Enunciado 1: ¿Concuerdan con el texto sobre las drogas estas afirmaciones? Responde sí o no a cada una y cita las palabras del texto que lo deciden: (a) la represión ha logrado erradicar el consumo; (b) el actor Philip Seymour Hoffman falleció recientemente; (c) la comunidad científica considera hoy inocua la marihuana.
Enunciado 2: ¿Puedes reproducir el pasaje del texto sobre las drogas que arranca en las palabras "Ya es un tópico" y termina después de "el célebre inglés."?

Fragmento seleccionado:

-.-.-

Ya es un tópico en los tiempos que corren decir que la política represiva del consumo de drogas ha sido un fracaso y que ha llegado la hora de su legalización. Antes que nada digamos que el fracaso está mucho más en la sociedad contemporánea, que desde hace medio siglo ha sido ganada por un consumo devastador que todos los días nos cobra vidas, algunas tan notorias como la del actor Philip Seymour Hoffman, recientemente fallecido. Mientras las juventudes no sientan que sus vacíos espirituales, sus angustias existenciales o sus aventureras rebeldías no se saciarán con paraísos artificiales, habrá una demanda y, como inevitable consecuencia, existirá una oferta. Ser o no ser, esta es la cuestión, que dijera el célebre inglés.
A partir de esa demanda, la represión efectivamente no ha logrado —ni logrará— la erradicación del consumo. Su enfrentamiento a las redes del narcotráfico, sin embargo, han servido para detener su avance sobre el poder político y la influencia social. Si Colombia no hubiera resistido como lo ha hecho a la narcoguerrilla, ¿no es razonable pensar que hoy tendríamos un Gobierno digitado por los herederos de Pablo Escobar?
Lo que claramente decepciona es que siendo una prioritaria cuestión de salud, no se estén realizando las campañas preventivas que informen sobre los males que hoy sabemos fehacientemente que producen las adicciones, aun la célebre marihuana, que durante años fue tomada como inocua y hoy nadie duda, en la comunidad científica, de sus perniciosos efectos sobre la concentración, la depresión, la paranoia, la memoria y aun la inteligencia. También se sabe que aumenta el riesgo en los accidentes de tránsito, universalmente prevenidos en el consumo de alcohol y de más difícil control en su caso.

-.-.-

Filas extraídas:
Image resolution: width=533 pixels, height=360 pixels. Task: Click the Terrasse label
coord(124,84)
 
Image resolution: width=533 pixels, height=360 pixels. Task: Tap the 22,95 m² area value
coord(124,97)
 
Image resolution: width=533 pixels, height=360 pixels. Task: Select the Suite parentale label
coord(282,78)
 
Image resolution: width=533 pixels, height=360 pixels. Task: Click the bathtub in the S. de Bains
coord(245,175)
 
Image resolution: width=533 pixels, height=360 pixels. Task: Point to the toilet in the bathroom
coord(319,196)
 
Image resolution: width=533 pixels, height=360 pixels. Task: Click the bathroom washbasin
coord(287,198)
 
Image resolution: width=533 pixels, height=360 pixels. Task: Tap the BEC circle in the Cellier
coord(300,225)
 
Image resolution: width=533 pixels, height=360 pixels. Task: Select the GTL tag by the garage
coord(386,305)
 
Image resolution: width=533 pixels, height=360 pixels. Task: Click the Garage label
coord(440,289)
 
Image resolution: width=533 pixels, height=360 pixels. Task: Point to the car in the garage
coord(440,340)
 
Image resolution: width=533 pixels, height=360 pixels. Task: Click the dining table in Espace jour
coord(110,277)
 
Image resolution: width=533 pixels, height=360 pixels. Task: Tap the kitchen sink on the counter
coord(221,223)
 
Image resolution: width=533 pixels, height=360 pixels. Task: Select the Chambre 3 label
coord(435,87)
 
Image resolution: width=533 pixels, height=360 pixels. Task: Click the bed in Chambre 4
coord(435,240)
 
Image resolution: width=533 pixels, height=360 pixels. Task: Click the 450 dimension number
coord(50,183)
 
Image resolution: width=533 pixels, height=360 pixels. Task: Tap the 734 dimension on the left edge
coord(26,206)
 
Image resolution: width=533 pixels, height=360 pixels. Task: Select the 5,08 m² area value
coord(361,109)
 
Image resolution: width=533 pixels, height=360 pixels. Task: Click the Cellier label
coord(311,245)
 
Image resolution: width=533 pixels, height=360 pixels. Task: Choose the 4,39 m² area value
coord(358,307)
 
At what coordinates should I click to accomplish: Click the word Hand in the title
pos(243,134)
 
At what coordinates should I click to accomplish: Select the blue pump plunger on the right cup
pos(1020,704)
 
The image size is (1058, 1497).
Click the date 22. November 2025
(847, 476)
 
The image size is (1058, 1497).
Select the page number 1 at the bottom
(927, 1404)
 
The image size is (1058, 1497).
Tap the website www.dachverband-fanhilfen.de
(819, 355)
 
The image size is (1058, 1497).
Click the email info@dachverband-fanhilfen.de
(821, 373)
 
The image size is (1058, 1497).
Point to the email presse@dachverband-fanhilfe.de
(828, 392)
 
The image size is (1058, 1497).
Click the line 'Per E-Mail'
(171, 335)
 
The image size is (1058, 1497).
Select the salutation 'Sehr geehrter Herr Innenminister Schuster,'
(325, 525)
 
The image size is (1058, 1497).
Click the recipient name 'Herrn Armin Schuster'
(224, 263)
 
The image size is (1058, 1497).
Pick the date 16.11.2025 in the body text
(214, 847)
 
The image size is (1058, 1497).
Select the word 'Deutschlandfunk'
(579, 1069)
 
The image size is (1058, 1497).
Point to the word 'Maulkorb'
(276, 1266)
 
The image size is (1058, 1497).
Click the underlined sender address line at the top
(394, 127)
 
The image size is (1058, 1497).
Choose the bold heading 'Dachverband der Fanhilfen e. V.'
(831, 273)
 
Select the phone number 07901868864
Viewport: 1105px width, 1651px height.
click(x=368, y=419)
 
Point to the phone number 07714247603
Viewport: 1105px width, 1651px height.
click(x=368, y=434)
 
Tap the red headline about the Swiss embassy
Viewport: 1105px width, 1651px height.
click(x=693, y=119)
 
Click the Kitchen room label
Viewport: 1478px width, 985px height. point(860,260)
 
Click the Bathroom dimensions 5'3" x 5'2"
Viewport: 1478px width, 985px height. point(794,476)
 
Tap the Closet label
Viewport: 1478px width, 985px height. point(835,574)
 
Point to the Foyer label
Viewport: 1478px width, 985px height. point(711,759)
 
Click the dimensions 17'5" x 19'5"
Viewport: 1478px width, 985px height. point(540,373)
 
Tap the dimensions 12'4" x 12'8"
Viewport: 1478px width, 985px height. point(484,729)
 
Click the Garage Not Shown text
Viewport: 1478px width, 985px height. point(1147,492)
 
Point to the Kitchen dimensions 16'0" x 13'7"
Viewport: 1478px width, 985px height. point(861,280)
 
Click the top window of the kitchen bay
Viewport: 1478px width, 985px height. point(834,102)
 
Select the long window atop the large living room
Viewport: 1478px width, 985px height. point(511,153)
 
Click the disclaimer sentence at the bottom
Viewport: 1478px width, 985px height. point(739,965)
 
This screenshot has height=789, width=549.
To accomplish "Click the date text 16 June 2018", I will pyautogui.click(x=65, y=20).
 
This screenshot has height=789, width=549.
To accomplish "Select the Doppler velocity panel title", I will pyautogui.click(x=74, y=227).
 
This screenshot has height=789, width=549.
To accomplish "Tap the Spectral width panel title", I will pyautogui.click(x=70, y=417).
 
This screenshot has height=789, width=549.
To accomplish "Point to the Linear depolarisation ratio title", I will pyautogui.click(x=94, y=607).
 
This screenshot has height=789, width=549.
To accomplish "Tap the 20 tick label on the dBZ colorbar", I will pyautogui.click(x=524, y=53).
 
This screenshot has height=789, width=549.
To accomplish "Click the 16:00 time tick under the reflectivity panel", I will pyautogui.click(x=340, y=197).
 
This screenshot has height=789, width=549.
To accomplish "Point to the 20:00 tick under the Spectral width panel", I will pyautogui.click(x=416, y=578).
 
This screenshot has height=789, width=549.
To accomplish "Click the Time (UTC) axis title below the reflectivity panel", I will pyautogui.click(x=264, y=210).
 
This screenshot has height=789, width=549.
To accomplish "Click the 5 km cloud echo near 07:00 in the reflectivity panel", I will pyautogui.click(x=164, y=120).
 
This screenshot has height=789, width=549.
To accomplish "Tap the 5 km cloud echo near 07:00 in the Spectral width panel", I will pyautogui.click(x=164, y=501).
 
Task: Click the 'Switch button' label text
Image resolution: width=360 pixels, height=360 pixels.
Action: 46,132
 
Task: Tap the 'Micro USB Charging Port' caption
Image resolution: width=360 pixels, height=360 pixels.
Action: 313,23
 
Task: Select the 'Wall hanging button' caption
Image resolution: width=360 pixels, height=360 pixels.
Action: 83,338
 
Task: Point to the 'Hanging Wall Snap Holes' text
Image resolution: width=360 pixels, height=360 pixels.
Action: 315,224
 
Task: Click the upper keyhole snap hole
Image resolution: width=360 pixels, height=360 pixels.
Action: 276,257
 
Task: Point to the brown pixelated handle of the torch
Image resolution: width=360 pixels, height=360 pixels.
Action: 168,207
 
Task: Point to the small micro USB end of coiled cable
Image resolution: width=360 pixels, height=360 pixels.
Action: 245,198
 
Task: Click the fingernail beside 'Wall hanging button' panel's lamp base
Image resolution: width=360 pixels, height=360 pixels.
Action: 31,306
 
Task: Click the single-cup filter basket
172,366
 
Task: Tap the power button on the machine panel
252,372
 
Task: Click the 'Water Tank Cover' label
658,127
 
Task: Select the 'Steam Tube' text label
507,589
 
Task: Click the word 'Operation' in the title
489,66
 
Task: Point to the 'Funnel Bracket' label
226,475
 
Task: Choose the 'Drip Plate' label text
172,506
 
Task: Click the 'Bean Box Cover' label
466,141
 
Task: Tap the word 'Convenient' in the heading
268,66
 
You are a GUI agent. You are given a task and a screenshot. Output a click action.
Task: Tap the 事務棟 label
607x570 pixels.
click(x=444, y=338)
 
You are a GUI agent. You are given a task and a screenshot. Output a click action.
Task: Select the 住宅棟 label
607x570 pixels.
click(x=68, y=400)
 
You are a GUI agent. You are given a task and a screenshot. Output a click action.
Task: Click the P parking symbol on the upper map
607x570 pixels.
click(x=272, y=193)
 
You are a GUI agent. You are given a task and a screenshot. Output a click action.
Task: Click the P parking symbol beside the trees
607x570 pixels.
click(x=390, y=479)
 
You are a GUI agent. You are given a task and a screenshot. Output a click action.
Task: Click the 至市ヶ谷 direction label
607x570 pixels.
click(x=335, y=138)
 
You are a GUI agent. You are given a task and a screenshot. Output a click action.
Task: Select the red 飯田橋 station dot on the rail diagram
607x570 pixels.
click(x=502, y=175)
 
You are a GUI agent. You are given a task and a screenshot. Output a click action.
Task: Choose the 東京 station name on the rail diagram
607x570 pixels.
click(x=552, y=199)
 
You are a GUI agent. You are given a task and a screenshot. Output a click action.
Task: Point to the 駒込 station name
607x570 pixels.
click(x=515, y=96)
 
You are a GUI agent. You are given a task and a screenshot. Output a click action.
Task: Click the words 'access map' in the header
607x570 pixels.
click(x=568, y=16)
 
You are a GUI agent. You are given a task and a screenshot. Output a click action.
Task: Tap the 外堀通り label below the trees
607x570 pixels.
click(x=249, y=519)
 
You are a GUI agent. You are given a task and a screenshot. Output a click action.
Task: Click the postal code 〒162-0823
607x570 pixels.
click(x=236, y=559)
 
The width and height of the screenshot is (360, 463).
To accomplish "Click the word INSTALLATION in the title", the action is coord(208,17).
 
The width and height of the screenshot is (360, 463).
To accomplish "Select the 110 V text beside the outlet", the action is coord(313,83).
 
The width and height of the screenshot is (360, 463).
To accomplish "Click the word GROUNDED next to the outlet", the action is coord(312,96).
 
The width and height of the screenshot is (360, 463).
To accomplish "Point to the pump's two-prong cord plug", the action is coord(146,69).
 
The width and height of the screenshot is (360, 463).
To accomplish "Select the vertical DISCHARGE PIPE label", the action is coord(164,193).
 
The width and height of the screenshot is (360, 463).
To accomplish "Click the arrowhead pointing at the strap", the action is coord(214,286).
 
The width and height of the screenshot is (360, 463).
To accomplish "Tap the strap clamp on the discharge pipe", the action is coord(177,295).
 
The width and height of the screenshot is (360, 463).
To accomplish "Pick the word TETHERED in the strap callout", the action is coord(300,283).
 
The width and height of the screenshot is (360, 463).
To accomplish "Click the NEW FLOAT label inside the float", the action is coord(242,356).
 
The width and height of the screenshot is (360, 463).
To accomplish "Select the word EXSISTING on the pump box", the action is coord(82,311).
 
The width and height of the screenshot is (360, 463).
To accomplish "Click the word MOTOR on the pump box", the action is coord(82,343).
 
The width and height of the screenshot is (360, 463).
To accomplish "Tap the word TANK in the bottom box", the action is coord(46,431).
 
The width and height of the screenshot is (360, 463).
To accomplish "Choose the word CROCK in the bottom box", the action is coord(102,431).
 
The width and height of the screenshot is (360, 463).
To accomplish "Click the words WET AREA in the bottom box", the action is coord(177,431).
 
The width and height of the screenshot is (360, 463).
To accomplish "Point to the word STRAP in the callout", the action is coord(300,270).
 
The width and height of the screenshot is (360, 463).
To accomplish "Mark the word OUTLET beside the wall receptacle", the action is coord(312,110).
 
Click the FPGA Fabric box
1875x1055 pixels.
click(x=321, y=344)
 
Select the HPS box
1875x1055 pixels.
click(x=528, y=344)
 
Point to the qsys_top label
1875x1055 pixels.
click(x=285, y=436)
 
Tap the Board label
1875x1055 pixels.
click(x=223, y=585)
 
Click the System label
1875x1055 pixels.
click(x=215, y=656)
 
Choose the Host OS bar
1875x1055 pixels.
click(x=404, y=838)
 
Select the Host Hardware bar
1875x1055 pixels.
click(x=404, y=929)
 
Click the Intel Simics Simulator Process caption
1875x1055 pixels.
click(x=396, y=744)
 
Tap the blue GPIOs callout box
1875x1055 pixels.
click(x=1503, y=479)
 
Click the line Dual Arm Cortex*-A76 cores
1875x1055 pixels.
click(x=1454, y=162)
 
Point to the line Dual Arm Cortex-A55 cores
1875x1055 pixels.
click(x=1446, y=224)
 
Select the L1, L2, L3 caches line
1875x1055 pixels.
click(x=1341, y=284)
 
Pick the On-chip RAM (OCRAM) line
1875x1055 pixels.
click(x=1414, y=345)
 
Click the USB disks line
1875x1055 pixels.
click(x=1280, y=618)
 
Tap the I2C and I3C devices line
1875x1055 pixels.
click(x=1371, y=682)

-.-.-

Resultado 1:
(a) No: "la represión efectivamente no ha logrado —ni logrará— la erradicación del consumo".
(b) Sí: "la del actor Philip Seymour Hoffman, recientemente fallecido".
(c) No: "hoy nadie duda, en la comunidad científica, de sus perniciosos efectos".

Resultado 2:
Ya es un tópico en los tiempos que corren decir que la política represiva del consumo de drogas ha sido un fracaso y que ha llegado la hora de su legalización. Antes que nada digamos que el fracaso está mucho más en la sociedad contemporánea, que desde hace medio siglo ha sido ganada por un consumo devastador que todos los días nos cobra vidas, algunas tan notorias como la del actor Philip Seymour Hoffman, recientemente fallecido. Mientras las juventudes no sientan que sus vacíos espirituales, sus angustias existenciales o sus aventureras rebeldías no se saciarán con paraísos artificiales, habrá una demanda y, como inevitable consecuencia, existirá una oferta. Ser o no ser, esta es la cuestión, que dijera el célebre inglés.